Re: [Vo]:Is Rossi's 1MW demo supposed to output steam, or just hot water under 100 C?

2011-10-19 Thread Jed Rothwell

Probably a Freudian slip but I wrote:


There is a reason why people nowadays demand ultrahigh-tech
test-everything-to-the-n'th degree before you turn on the first time,
and OSHA rules galore. It is a conspiracy to prevent innovation.


I meant it is NOT a conspiracy to prevent innovation. That is what some 
people think all these government rules are intended to do. Some 
Republican politicians think that.


There may be some truth to the idea. Having many rules raises the cost 
of developing new products, leaving only large corporations capable of 
doing it. It may lock out startup competition.


- Jed



Re: [Vo]:Is Rossi's 1MW demo supposed to output steam, or just hot water under 100 C?

2011-10-19 Thread Jed Rothwell

Michele Comitini wrote:


http://en.wikipedia.org/wiki/Union_Pacific_Big_Boy

I already posted a picture of the above as an example of a machine
that had thermal power of at least 10MW.
Those locomotives were made around 1940.  They ran at 80mph max speed. . . .


Sure. No one disputes that people have been using large heat engines for 
a long time. I suppose the first ones exceeding 1 MW thermal were made 
in the 1820s. The Great Western, the first big, successful oceangoing 
steamship was built in 1838 and had a 750 hp engine (560 kW). Given the 
inefficiency of steam engines at that time I suppose that was roughly 5 
MW of steam.


Here is a triple expansion marine steam engine rated 2500 hp (1.8 MW):

http://www.lanevictory.org/laneVtour_museum2.php

(Scroll down the page a little)

That's roughly 5 MW of steam, which starts at high pressure and then 
works its way down to the large, low-pressure cylinder.


Let me point out something about this engine. I do not know much about 
these things, but as I mentioned, my father spent years working on one, 
until a deck engine nearly killed him. I have heard a lot about what it 
was like working on them. If you made a mistake, or if a steam hose came 
off or something else went wrong, it could maim you for life or kill you 
faster than you can say knife. My father said there wasn't a voyage he 
made when he did not see someone at the docks in New York maimed, 
crushed or decapitated.


Modern machines are much safer than these old ones, but untested 
prototype reactors like Rossi's are probably back to being dangerous. 
Right back to 1938. Especially when they are not designed by teams of 
experts with supercomputers at a leading industrial corporation.
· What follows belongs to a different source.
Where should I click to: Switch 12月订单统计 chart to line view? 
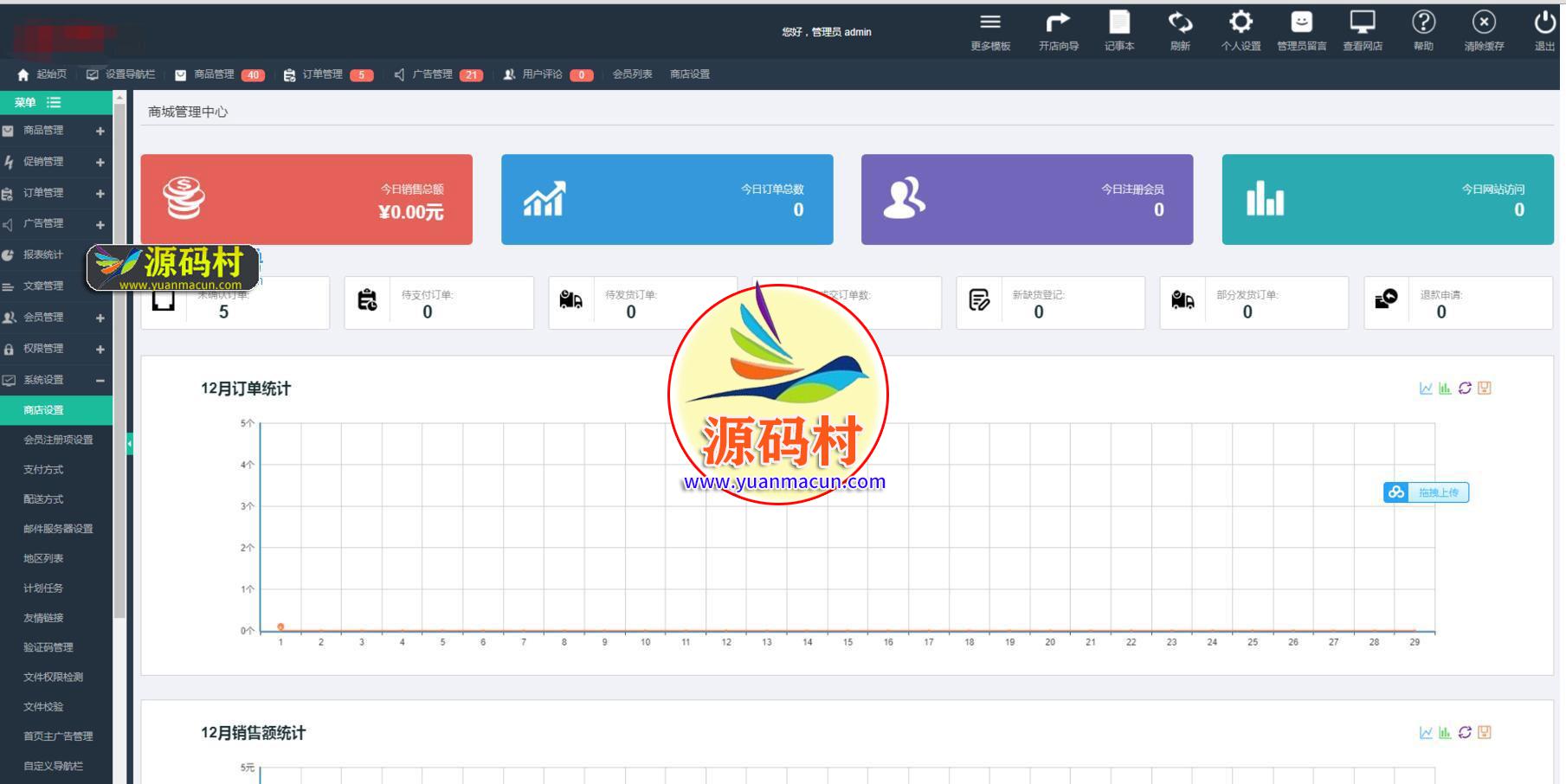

Any machine on the scale of a megawatt, and any steam production on that 
scale is inherently dangerous. It can be tamed, but you have to spend 
millions of dollars to do it. You probably need more than five people 
working on the project. Perhaps Rossi has consulted with experts and 
used supercomputer simulations. He is an experienced and successful 
engineer who has developed heavy diesel equipment. He understands how to 
do these things. But someone who recently had to sell his house to 
finance the project is not working on the kind of scale you expect to 
see in modern industrial RD. It sounds like a shoestring operation to 
me, and I do not think it is wise to build heavy equipment on a shoestring.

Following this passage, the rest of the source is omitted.